【新東方見聞録】徳川家康とベトナムの知られざる「蜜月関係」(ベトナム・ホイアン)
GOTRIP! / 2017年5月25日 6時30分
徳川家康という人物は、「鎖国」を推し進めた内国主義的な政治家というイメージで語られてきました。
ですが近年の研究では、対外交易に極めて積極的な人物としての側面が浮かび上がっています。たとえば、駿府(現在の静岡県静岡市)の安倍川河口を工事して外国船が停泊できる水路を家康は造らせようとしました。
関ヶ原の戦いで石田三成に勝利し、征夷大将軍となった家康は東南アジアに朱印船を送り出します。その中でも、ベトナム・ホイアンとの交易は極めて盛んなものになりました。
・「貿易は儲かる」という常識
ベトナム中部の都市ホイアン。この町を流れるトゥボン川は、海と接続する交易水路として同地に莫大な富をもたらしました。
17世紀初頭から約30年間、徳川政権下の日本とベトナムは朱印船というパイプで結ばれ、複数の豪商を輩出しています。家康としては、彼らに海洋開拓を任せて日本を重商主義の国にしようという思惑だったはずです。
日本は16世紀から、流れとしては対外交易発展の道を進んでいました。織田信長が登場する以前にも、中国地方の有力大名大内義隆が貿易で巨万の富を得ています。さらにそれ以前、足利義満は日明貿易のためだけに明朝の冊封を受け入れています。
それだけ、貿易は儲かるのです。数々の修羅場をくぐり抜けてきた戦国大名が、その可能性を否定しないはずがありません。
・「日本人建造」の橋
ホイアンには、来遠橋という建造物があります。
これは屋根付きの橋で、16世紀末に日本人コミュニティーが作ったという言い伝えが残っています。ホイアンに限らず、この当時の東南アジアには日本人街が各地にありました。
来遠橋が日本人の手によるもの、というのはまだ決定的証拠が見つかっていません。ですが、決してあり得ない話でもないと思います。というのも、戦国時代は建築技術を大幅に躍進させた時代区分でもあり、そのエンジニアが国外に流出していてもまったくおかしくはありません。
また、家康がベトナムとの朱印貿易に熱心だった理由は、香木を手に入れることだったとも言われています。蘭奢待などが有名ですが、嗜好品としての香木は茶道具と同じく大金をもって取り扱われるものでした。そして香木の主な産地は、ベトナムです。
家康の真の狙いはこれだったのでは、とも考えられます。
・家康死後の「忘却」
ですが家康死後、江戸幕府は徐々に対外交易に興味を失います。
1630年代になると締め付けが一層厳しくなり、国外に出た日本人の帰国が禁止されてしまいます。ここから東南アジア各地の日本人街は衰退へ向かっていくのです。

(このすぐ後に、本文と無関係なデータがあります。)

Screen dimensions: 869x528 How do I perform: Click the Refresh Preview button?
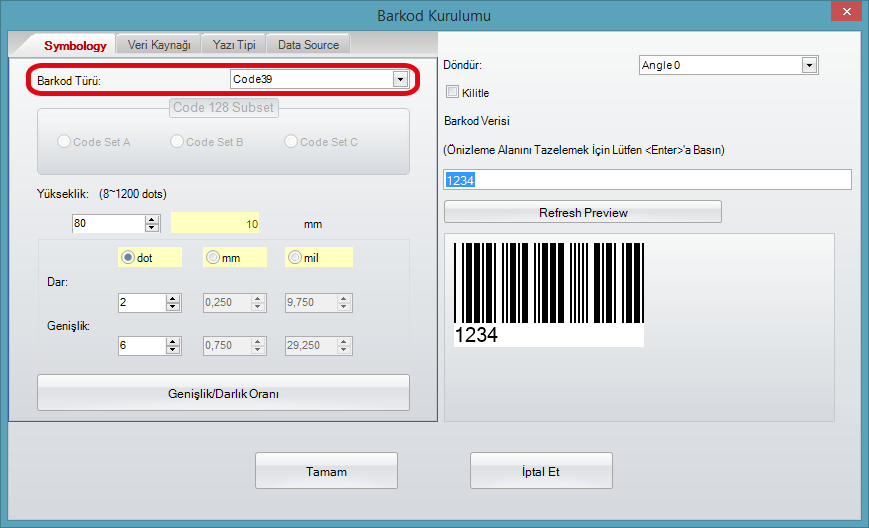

そして日本人の脳裏からも、東照神君がホイアンとの貿易に情熱を注いでいたという事実が失われていきます。
あの時、我々の先祖が異国の地に残したものは何だったのでしょうか?
そしてそれが、後世にどのような影響をもたらしのたのでしょうか?
来遠橋は、今も在りし日のホイアンを見つめ続けています。